THE TASKS:
1. For the article about J.D. Biersdorfer's visit to the feature writing class, decide whether each statement agrees with it: (a) Biersdorfer visited the class on Nov. 7; (b) before joining the Times, Biersdorfer worked as a technician in regional theaters; (c) the Times launched its Circuits section in 2001. Answer yes or no for each, and quote the deciding words.
2. Rewrite the lines of the listing between the lines holding "This screenshot has width=720, height=720." and "click(x=101, y=26)", inclusive, as a Markdown table with the columns Row and Line. Number the rows and leave out blank lines.

PAGE:
Writer J.D. Biersdorfer speaks with Hunter journalism students in Professor Douglas Alden’s feature writing class last week. Photo: Douglas Alden

Writer J.D. Biersdorfer, standing at right, speaks with Hunter journalism students in Professor Douglas Alden’s feature writing class last week. Photo: Douglas Alden

J.D. Biersdorfer, known primarily as a technology writer for the New York Times, as well as a contributor to the Times’ Sunday Book Review section, was the latest in a line of accomplished journalists to visit this semester’s feature writing class.

Biersdorfer visited the journalism students on Nov. 7, during a point in their curriculum focusing on writing “explainer” stories. She spoke to the class about her specialty in the related genre of “how-to” features, which range from answering readers’ questions to explaining how technology works — using clear and concise language, without jargon, in a way that appeals to both Luddites and hardcore techies.

As Biersdorfer pointed out to the class, entry-level writing jobs at both online and print publications frequently come with assignments for young writers to craft short explainers and how-to features. And as Professor Alden noted, “Assigning those pieces to new, young writers is a standard way for editors to get a sense of how well — how quickly, concisely and clearly — you are able to craft a piece.”

Biersdorfer started with the Times as a member of its technology staff after a brief career working as a technician in regional theaters across the country. Over the next couple of years, she segued from writing internal technical documentation to becoming one of the Times first tech writers, when the newspaper launched its Circuits section in 1998. 

Biersdorfer is still simplifying the complicated, in clear and concise language, that explains to readers both how things work and how to make them work.

DATA SUPPLIED:
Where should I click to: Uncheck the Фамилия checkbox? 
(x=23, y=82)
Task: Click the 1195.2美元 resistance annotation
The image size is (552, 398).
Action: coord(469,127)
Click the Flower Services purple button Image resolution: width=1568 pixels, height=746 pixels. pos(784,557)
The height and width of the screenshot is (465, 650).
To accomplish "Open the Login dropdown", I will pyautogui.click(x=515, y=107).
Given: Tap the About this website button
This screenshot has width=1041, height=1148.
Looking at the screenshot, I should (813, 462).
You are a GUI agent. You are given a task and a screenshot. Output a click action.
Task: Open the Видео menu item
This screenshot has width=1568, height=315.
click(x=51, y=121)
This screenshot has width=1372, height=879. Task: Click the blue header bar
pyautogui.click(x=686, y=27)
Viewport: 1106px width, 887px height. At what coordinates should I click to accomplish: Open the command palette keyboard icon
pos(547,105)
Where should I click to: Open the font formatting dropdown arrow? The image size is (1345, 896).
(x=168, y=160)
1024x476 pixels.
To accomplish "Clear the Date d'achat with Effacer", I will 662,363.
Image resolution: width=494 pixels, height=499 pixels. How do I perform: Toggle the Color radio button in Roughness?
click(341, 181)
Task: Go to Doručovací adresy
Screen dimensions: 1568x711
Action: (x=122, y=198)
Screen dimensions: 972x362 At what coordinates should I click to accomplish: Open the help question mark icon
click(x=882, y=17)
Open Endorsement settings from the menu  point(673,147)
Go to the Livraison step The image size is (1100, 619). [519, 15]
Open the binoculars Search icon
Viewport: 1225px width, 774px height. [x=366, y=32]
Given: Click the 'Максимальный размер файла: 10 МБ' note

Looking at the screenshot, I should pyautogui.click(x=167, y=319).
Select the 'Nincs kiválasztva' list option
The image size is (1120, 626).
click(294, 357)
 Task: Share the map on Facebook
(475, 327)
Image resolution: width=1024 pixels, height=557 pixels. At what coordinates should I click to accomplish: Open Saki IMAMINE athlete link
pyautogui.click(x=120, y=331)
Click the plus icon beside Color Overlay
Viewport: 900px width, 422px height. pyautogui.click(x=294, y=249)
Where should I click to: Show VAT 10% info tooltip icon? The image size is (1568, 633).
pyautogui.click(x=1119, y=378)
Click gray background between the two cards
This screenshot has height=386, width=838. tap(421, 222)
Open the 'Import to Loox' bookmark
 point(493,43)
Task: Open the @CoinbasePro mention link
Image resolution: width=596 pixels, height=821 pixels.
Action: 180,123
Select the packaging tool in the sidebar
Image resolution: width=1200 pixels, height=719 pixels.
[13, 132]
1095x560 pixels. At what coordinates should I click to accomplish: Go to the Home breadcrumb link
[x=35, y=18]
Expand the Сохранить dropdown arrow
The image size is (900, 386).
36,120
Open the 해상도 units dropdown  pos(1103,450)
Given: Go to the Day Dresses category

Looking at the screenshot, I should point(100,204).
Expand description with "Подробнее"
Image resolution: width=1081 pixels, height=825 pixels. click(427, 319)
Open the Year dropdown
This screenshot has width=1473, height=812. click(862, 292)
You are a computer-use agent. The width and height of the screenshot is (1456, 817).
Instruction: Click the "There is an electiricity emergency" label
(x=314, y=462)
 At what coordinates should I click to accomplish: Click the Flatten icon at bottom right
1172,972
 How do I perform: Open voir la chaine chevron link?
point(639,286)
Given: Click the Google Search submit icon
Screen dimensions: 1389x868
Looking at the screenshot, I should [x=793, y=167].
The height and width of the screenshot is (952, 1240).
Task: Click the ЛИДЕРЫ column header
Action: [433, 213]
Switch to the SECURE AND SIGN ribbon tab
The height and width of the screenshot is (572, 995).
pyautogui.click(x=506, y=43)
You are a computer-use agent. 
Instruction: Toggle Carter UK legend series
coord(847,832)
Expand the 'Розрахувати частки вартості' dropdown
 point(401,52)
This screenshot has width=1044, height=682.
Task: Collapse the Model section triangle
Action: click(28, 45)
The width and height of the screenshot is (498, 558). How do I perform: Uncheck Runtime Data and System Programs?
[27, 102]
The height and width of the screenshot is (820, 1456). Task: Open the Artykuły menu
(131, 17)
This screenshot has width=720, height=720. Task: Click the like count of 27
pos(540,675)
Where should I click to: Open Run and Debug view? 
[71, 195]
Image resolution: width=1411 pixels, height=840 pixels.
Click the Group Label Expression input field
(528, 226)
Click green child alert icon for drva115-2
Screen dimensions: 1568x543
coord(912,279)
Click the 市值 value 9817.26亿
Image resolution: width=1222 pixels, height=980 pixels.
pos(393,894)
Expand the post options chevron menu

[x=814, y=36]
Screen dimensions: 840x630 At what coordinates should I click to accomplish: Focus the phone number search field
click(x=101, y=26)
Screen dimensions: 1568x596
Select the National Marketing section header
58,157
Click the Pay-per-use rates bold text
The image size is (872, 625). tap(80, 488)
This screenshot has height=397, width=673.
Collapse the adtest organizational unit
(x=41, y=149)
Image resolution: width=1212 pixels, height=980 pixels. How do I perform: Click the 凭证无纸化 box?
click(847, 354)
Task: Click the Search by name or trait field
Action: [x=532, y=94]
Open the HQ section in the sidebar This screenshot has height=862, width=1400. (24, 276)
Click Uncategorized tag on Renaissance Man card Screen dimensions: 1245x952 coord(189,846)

SOLUTIONS PER TASK:
1.
(a) Yes: "Biersdorfer visited the journalism students on Nov. 7"
(b) Yes: "after a brief career working as a technician in regional theaters across the country"
(c) No: "when the newspaper launched its Circuits section in 1998"

2.
| Row | Line |
|---|---|
| 1 | This screenshot has width=720, height=720. Task: Click the like count of 27 |
| 2 | pos(540,675) |
| 3 | Where should I click to: Open Run and Debug view?  |
| 4 | [71, 195] |
| 5 | Image resolution: width=1411 pixels, height=840 pixels. |
| 6 | Click the Group Label Expression input field |
| 7 | (528, 226) |
| 8 | Click green child alert icon for drva115-2 |
| 9 | Screen dimensions: 1568x543 |
| 10 | coord(912,279) |
| 11 | Click the 市值 value 9817.26亿 |
| 12 | Image resolution: width=1222 pixels, height=980 pixels. |
| 13 | pos(393,894) |
| 14 | Expand the post options chevron menu |
| 15 | [x=814, y=36] |
| 16 | Screen dimensions: 840x630 At what coordinates should I click to accomplish: Focus the phone number search field |
| 17 | click(x=101, y=26) |